Stored data entries:

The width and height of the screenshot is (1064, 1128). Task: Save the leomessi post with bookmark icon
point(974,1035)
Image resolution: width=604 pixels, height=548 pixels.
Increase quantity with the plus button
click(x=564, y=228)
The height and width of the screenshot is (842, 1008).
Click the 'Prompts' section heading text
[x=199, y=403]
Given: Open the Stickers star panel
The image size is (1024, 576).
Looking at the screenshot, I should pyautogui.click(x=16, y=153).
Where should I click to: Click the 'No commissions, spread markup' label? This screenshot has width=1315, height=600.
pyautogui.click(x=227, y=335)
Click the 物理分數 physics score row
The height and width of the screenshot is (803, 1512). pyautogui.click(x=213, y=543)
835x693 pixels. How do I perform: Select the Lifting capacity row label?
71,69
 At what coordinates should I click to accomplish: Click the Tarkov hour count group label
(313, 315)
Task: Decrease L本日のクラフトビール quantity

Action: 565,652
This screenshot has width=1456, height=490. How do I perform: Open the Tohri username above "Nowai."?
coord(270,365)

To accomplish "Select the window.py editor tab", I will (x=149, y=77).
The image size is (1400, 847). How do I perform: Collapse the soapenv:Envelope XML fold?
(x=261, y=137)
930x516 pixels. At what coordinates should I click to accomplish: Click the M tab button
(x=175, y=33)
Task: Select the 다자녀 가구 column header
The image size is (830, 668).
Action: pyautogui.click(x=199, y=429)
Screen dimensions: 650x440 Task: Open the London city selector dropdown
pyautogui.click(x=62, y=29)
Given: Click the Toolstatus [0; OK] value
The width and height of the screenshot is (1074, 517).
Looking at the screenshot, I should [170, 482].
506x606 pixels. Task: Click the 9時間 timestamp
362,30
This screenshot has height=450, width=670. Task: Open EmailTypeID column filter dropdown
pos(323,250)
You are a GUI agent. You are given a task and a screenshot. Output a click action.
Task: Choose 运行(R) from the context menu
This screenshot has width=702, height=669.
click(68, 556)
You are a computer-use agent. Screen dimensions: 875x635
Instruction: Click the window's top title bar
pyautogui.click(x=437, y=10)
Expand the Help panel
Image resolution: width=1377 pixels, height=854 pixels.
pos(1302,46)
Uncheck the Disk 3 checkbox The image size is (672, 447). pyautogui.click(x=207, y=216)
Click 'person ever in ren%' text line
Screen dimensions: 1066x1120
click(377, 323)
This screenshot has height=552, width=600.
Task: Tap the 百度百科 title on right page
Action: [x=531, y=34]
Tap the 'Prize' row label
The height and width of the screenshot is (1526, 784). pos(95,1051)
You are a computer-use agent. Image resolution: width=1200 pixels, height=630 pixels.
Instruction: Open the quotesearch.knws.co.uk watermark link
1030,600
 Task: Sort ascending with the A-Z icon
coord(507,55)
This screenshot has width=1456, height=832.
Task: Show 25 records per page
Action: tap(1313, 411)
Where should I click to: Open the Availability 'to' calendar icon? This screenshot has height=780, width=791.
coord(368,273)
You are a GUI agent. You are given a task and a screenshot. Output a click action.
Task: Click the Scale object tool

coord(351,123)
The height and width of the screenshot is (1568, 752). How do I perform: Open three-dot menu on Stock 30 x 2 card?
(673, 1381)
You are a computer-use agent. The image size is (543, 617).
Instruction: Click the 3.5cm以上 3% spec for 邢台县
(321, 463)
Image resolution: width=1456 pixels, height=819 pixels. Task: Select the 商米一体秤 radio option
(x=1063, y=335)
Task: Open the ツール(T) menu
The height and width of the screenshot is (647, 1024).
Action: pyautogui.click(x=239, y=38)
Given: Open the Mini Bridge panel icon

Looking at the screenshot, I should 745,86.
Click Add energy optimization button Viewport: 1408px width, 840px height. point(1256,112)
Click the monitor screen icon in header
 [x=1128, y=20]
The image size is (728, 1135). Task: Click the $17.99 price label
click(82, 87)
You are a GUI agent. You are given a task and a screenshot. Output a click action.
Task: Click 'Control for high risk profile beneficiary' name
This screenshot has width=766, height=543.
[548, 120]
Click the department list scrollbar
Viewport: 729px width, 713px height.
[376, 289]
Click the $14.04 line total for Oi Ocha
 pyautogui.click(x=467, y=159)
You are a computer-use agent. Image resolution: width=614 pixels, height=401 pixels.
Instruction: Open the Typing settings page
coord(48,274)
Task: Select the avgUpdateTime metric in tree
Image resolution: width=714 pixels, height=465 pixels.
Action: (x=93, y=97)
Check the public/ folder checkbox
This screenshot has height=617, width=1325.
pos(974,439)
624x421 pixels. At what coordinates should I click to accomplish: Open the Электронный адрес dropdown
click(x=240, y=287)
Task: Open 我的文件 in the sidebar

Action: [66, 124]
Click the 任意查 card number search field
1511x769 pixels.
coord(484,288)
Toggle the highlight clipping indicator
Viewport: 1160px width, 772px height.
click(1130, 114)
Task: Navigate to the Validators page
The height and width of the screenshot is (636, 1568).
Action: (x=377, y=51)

WHAT YOU WILL DO: All of the data above needs to be written out exactly.

ANSWER BOX:
The width and height of the screenshot is (1064, 1128). Task: Save the leomessi post with bookmark icon
point(974,1035)
Image resolution: width=604 pixels, height=548 pixels.
Increase quantity with the plus button
click(x=564, y=228)
The height and width of the screenshot is (842, 1008).
Click the 'Prompts' section heading text
[x=199, y=403]
Given: Open the Stickers star panel
The image size is (1024, 576).
Looking at the screenshot, I should pyautogui.click(x=16, y=153).
Where should I click to: Click the 'No commissions, spread markup' label? This screenshot has width=1315, height=600.
pyautogui.click(x=227, y=335)
Click the 物理分數 physics score row
The height and width of the screenshot is (803, 1512). pyautogui.click(x=213, y=543)
835x693 pixels. How do I perform: Select the Lifting capacity row label?
71,69
 At what coordinates should I click to accomplish: Click the Tarkov hour count group label
(313, 315)
Task: Decrease L本日のクラフトビール quantity

Action: 565,652
This screenshot has width=1456, height=490. How do I perform: Open the Tohri username above "Nowai."?
coord(270,365)

To accomplish "Select the window.py editor tab", I will (x=149, y=77).
The image size is (1400, 847). How do I perform: Collapse the soapenv:Envelope XML fold?
(x=261, y=137)
930x516 pixels. At what coordinates should I click to accomplish: Click the M tab button
(x=175, y=33)
Task: Select the 다자녀 가구 column header
The image size is (830, 668).
Action: pyautogui.click(x=199, y=429)
Screen dimensions: 650x440 Task: Open the London city selector dropdown
pyautogui.click(x=62, y=29)
Given: Click the Toolstatus [0; OK] value
The width and height of the screenshot is (1074, 517).
Looking at the screenshot, I should [170, 482].
506x606 pixels. Task: Click the 9時間 timestamp
362,30
This screenshot has height=450, width=670. Task: Open EmailTypeID column filter dropdown
pos(323,250)
You are a GUI agent. You are given a task and a screenshot. Output a click action.
Task: Choose 运行(R) from the context menu
This screenshot has width=702, height=669.
click(68, 556)
You are a computer-use agent. Screen dimensions: 875x635
Instruction: Click the window's top title bar
pyautogui.click(x=437, y=10)
Expand the Help panel
Image resolution: width=1377 pixels, height=854 pixels.
pos(1302,46)
Uncheck the Disk 3 checkbox The image size is (672, 447). pyautogui.click(x=207, y=216)
Click 'person ever in ren%' text line
Screen dimensions: 1066x1120
click(377, 323)
This screenshot has height=552, width=600.
Task: Tap the 百度百科 title on right page
Action: [x=531, y=34]
Tap the 'Prize' row label
The height and width of the screenshot is (1526, 784). pos(95,1051)
You are a computer-use agent. Image resolution: width=1200 pixels, height=630 pixels.
Instruction: Open the quotesearch.knws.co.uk watermark link
1030,600
 Task: Sort ascending with the A-Z icon
coord(507,55)
This screenshot has width=1456, height=832.
Task: Show 25 records per page
Action: tap(1313, 411)
Where should I click to: Open the Availability 'to' calendar icon? This screenshot has height=780, width=791.
coord(368,273)
You are a GUI agent. You are given a task and a screenshot. Output a click action.
Task: Click the Scale object tool

coord(351,123)
The height and width of the screenshot is (1568, 752). How do I perform: Open three-dot menu on Stock 30 x 2 card?
(673, 1381)
You are a computer-use agent. The image size is (543, 617).
Instruction: Click the 3.5cm以上 3% spec for 邢台县
(321, 463)
Image resolution: width=1456 pixels, height=819 pixels. Task: Select the 商米一体秤 radio option
(x=1063, y=335)
Task: Open the ツール(T) menu
The height and width of the screenshot is (647, 1024).
Action: pyautogui.click(x=239, y=38)
Given: Open the Mini Bridge panel icon

Looking at the screenshot, I should 745,86.
Click Add energy optimization button Viewport: 1408px width, 840px height. point(1256,112)
Click the monitor screen icon in header
 [x=1128, y=20]
The image size is (728, 1135). Task: Click the $17.99 price label
click(82, 87)
You are a GUI agent. You are given a task and a screenshot. Output a click action.
Task: Click 'Control for high risk profile beneficiary' name
This screenshot has width=766, height=543.
[548, 120]
Click the department list scrollbar
Viewport: 729px width, 713px height.
[376, 289]
Click the $14.04 line total for Oi Ocha
 pyautogui.click(x=467, y=159)
You are a computer-use agent. Image resolution: width=614 pixels, height=401 pixels.
Instruction: Open the Typing settings page
coord(48,274)
Task: Select the avgUpdateTime metric in tree
Image resolution: width=714 pixels, height=465 pixels.
Action: (x=93, y=97)
Check the public/ folder checkbox
This screenshot has height=617, width=1325.
pos(974,439)
624x421 pixels. At what coordinates should I click to accomplish: Open the Электронный адрес dropdown
click(x=240, y=287)
Task: Open 我的文件 in the sidebar

Action: [66, 124]
Click the 任意查 card number search field
1511x769 pixels.
coord(484,288)
Toggle the highlight clipping indicator
Viewport: 1160px width, 772px height.
click(1130, 114)
Task: Navigate to the Validators page
The height and width of the screenshot is (636, 1568).
Action: (x=377, y=51)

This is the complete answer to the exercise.